Fig 2: Genetic ablation of keratinocyte-specific Cyp11b1 abrogates de novo GC synthesis in the skin.(A) Scheme of Cre/LoxP strategy for Cyp11b1 exons 3 to 5 excision. (B) Generation of mice with inducible Cyp11b1 deletion in keratinocytes (K14-CreERTamCyp11b1L2/L2) by breeding Cyp11b1L2/L2 mice with K14-CreERTam mice. (C) Experimental protocol for in vivo Cyp11b1 deletion in the skin. (D) Agarose gel electrophoresis of the PCR analysis of genomic Cyp11b1 excision from dorsal skin of control (L2/L2) and KO animals. Deletion fragment (349 base pairs) indicates successful Cyp11b1 in vivo deletion. bp, base pairs. (E) Cyp11b1 and Hsd11b1 expression in ear skin. Expression was normalized to Actb.
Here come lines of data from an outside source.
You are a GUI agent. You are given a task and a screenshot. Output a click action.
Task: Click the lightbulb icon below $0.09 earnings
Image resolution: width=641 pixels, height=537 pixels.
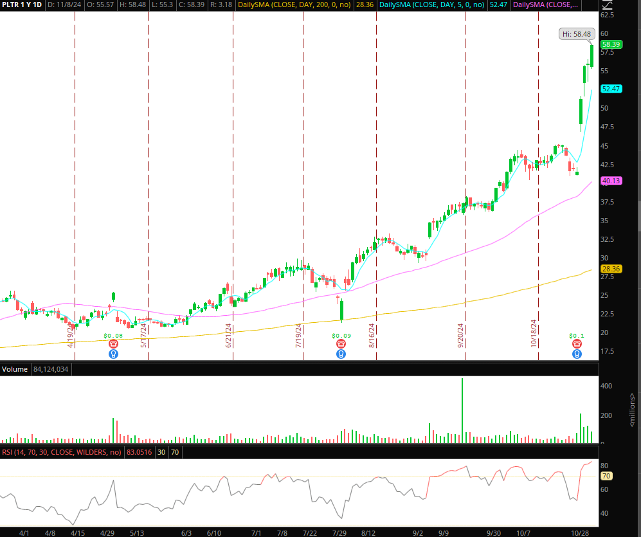(341, 354)
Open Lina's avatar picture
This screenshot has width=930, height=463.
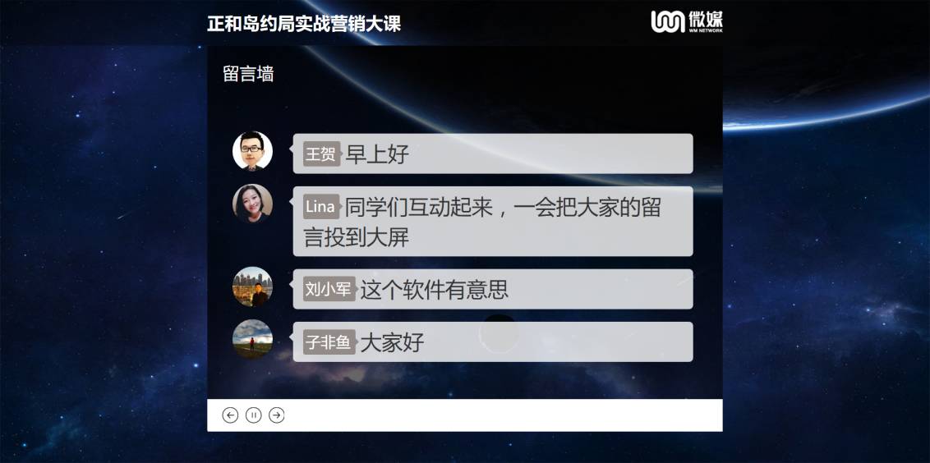(x=253, y=204)
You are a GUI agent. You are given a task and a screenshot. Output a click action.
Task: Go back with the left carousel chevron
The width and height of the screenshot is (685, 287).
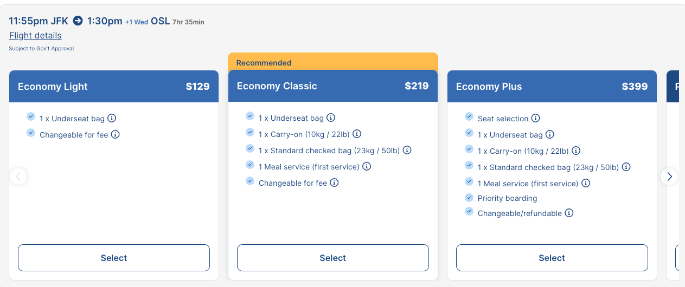tap(18, 177)
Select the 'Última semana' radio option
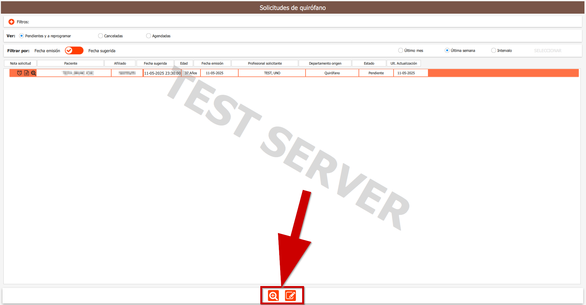The height and width of the screenshot is (305, 586). (447, 51)
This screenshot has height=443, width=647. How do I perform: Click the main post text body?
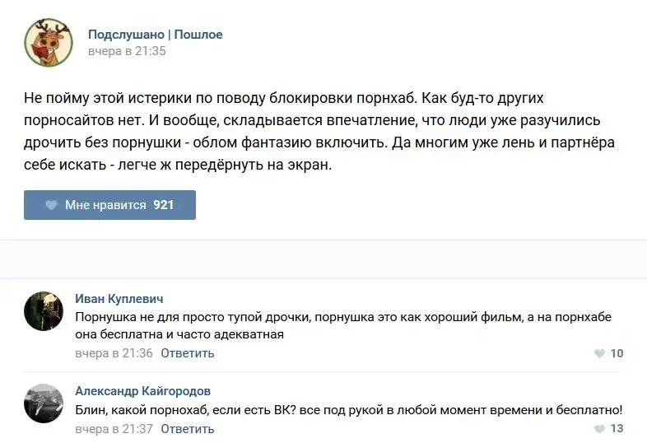tap(319, 131)
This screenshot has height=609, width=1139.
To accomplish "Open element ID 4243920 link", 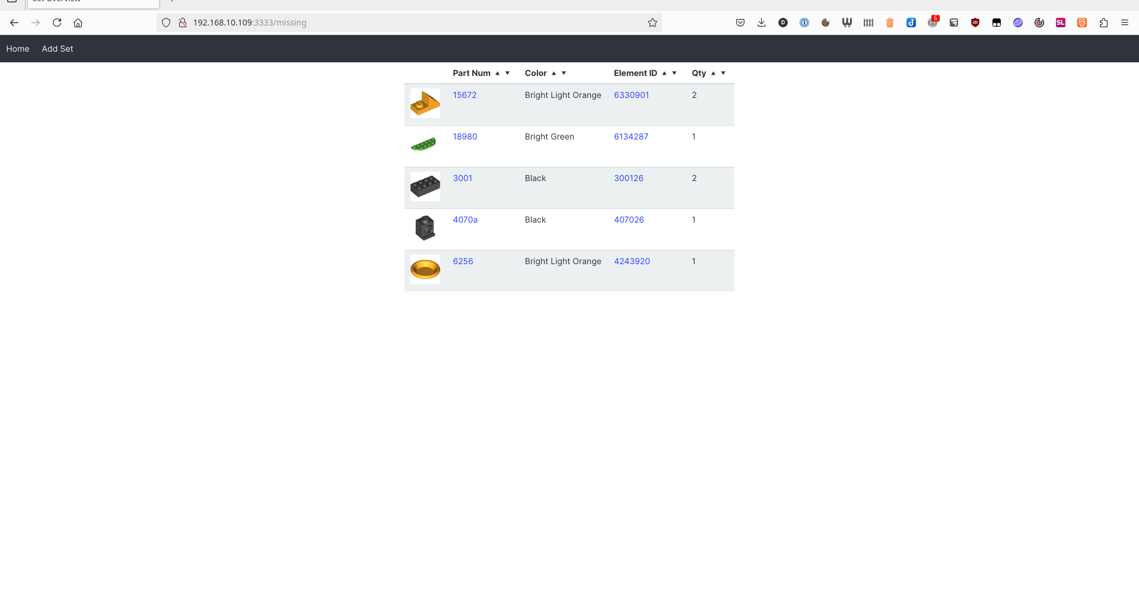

Data are presented as 2(-?Ct) and shown as fold change over L2/L2 controls. Dots represent individual animals (n = 10 to 13 per group), pooled from three independent experiments. (F and G) Corticosterone radioimmunoassay of blood serum (F) and supernatant of untreated (G, left) or adrenocorticotropin (ACTH), forskolin, or pregnenolone-treated dorsal skin ex vivo cultures (G, right). Dots represent individual animals (n = 6 to 12 per group), pooled from three (F), four (G, left), or two (G, right) independent experiments. (H) GRE luciferase (Luc) reporter assay with HEK 293T cells using supernatant of untreated or metyrapone-treated ex vivo skin culture from L2/L2 or KO animals. Empty luciferase vector–transfected cells served as controls. Normalized relative luciferase activity was depicted as fold change over the mean of untreated L2/L2 controls (dashed line). Paired dots represent skin biopsies from one individual animal (n = 10 to 13 per group). Data are pooled from two to three independent experiments. Box plots (E to G) show the 25th to 75th percentiles with whiskers indicating minimum to maximum values. Statistical significance was determined using unpaired two-tailed t test (F), two-tailed Mann-Whitney test (E and G, left) and ordinary two-way ANOVA with Sidak’s multiple comparisons test (G, right and H). (A) and (B) were created with biorender.com.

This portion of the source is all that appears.